__Exercise__:
From the data below, copy exactly the lines that lie between the one holding "You are a computer-use" and the one holding "Instruction: Click the", including both, and nothing more.

__Records shown__:
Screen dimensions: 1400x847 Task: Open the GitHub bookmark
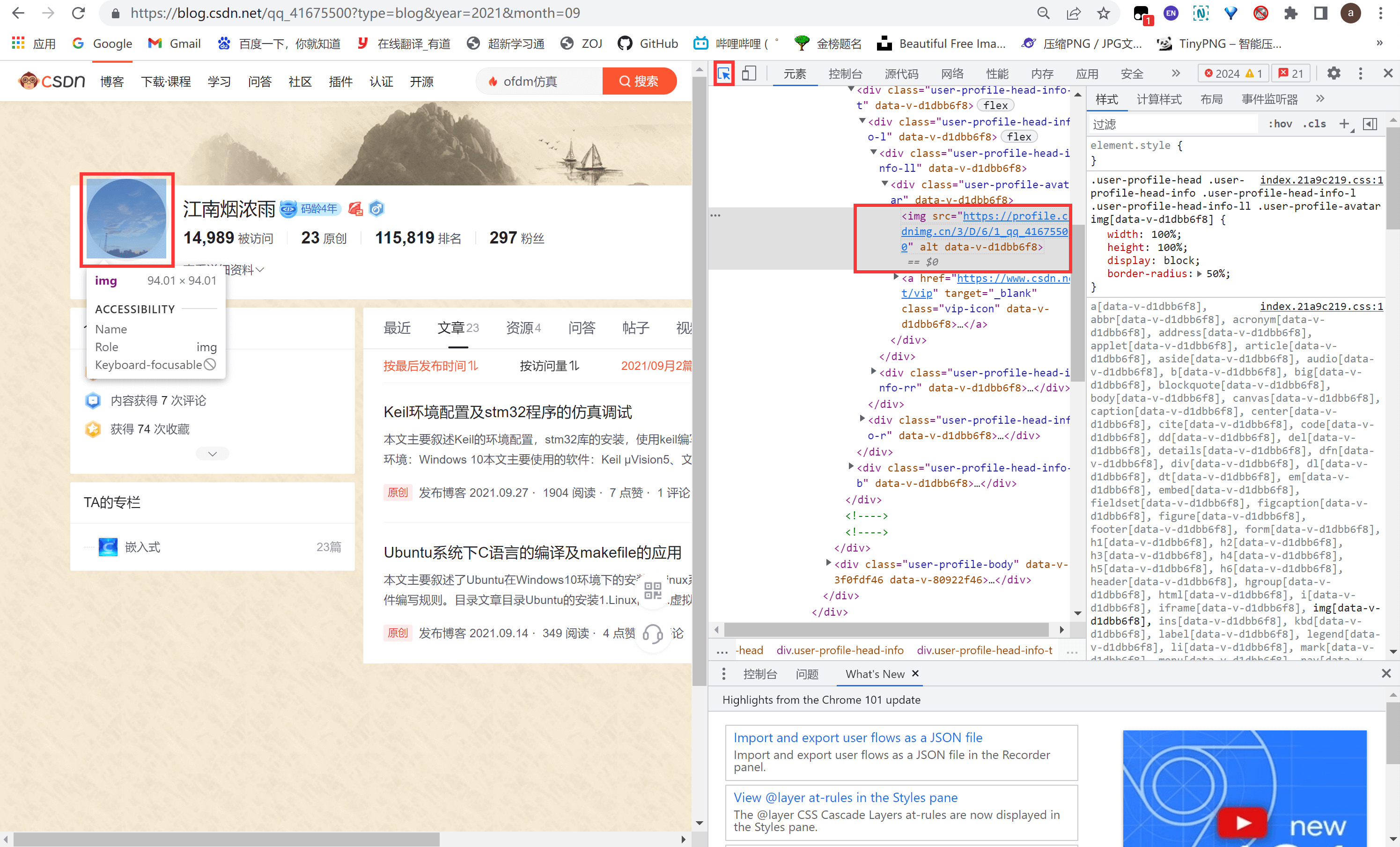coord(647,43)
...
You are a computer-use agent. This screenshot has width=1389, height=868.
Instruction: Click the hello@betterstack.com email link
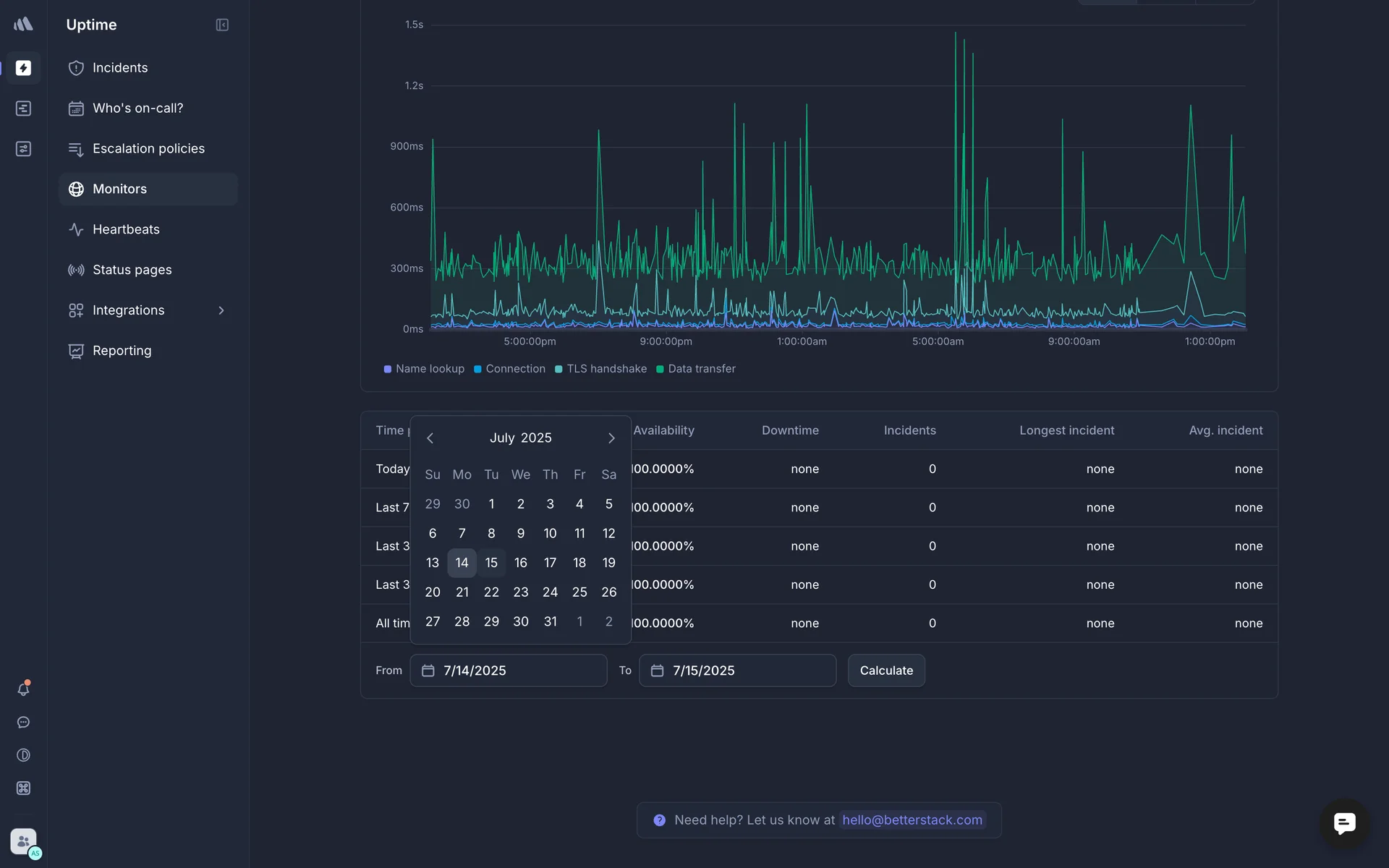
==
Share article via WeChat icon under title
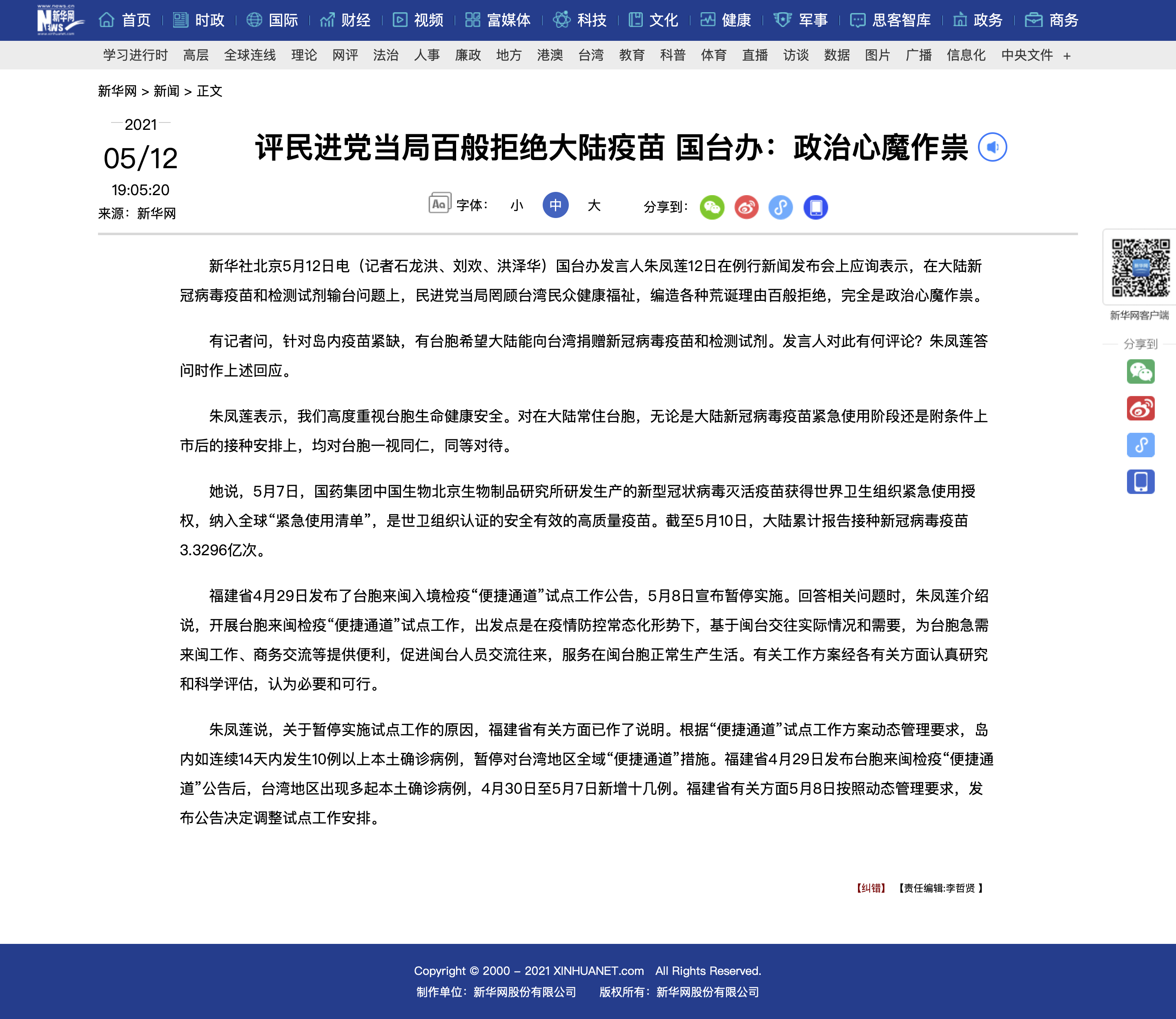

__Solution__:
You are a computer-use agent. This screenshot has width=1389, height=868.
Instruction: Click the hello@betterstack.com email link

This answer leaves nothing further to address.